Instruction 4 of Item 2(b) of Securities and Exchange Commission Regulation S-K was revised January 1, 2010 to state that “a registrant engaged in oil and gas producing activities shall provide the information required by Subpart 1200 of Regulation S-K.” This is relevant in that Instruction 2 to paragraph (a)(2) states: “The registrant is permitted, but not required, to disclose probable or possible reserves pursuant to paragraphs (a)(2)(iv) through (a)(2)(vii) of this Item.”

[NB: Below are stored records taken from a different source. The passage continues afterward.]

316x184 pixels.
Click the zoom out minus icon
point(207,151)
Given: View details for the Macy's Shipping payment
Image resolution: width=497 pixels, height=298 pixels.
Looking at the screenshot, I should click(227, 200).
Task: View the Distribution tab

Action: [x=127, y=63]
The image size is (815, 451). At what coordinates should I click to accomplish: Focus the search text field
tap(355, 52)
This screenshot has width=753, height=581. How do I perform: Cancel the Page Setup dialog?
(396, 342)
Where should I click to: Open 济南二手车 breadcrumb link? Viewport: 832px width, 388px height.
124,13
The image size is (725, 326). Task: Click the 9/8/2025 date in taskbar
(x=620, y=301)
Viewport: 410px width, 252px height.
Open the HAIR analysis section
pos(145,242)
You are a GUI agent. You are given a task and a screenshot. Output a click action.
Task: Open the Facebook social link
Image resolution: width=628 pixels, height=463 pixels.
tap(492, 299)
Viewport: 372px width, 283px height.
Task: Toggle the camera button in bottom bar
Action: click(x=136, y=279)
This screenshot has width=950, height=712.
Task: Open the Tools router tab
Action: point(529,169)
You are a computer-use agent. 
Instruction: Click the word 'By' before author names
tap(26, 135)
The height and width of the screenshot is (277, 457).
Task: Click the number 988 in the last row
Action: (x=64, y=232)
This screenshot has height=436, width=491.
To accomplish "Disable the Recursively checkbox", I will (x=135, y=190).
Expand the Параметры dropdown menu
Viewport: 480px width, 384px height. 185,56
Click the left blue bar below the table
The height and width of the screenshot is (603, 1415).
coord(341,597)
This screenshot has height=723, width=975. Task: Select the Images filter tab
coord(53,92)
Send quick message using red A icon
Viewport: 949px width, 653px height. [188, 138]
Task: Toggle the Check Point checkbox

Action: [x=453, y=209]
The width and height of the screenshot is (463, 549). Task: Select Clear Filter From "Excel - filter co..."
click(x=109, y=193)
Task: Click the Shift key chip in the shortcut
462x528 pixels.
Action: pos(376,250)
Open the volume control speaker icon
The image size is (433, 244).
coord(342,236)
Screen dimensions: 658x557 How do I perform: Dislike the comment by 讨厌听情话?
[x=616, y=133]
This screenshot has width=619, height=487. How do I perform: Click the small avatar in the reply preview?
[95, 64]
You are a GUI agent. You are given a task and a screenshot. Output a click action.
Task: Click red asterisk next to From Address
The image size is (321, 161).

“(26) Reserves. Reserves are estimated remaining quantities of oil and gas and related substances anticipated to be economically producible, as of a given date, by application of development projects to known accumulations. In addition, there must exist, or there must be a reasonable expectation that there will exist, the legal right to produce or a revenue interest in the production, installed means of delivering oil and gas or related substances to market, and all permits and financing required to implement the project.
“Note to paragraph (26): Reserves should not be assigned to adjacent reservoirs isolated by major, potentially sealing, faults until those reservoirs are penetrated and evaluated as economically producible. Reserves should not be assigned to areas that are clearly separated from a known accumulation by a non-productive reservoir (i.e., absence of reservoir, structurally low reservoir, or negative test results). Such areas may contain prospective resources (i.e., potentially recoverable resources from undiscovered accumulations).”